| Directions |
Reproduce the closing run of lines below verbatim, from the line that contains "آرایش چشم و ابرو (152, 126)" up to and including the final line.

Dataset entries:
★ ★ ★ ★ ★ ★ ★

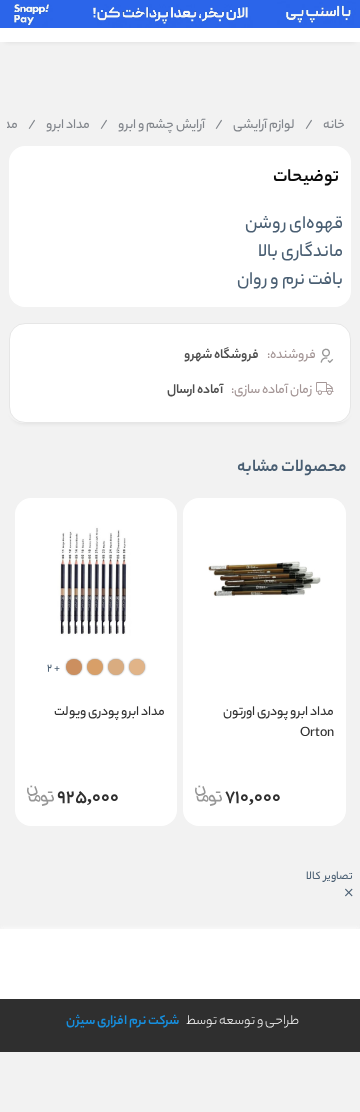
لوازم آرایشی (255, 126)
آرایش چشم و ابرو (152, 126)
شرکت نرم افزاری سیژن (122, 1021)
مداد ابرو (59, 126)
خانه (325, 126)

★ ★ ★ ★ ★ ★ ★

| Output for this task |
آرایش چشم و ابرو (152, 126)
شرکت نرم افزاری سیژن (122, 1021)
مداد ابرو (59, 126)
خانه (325, 126)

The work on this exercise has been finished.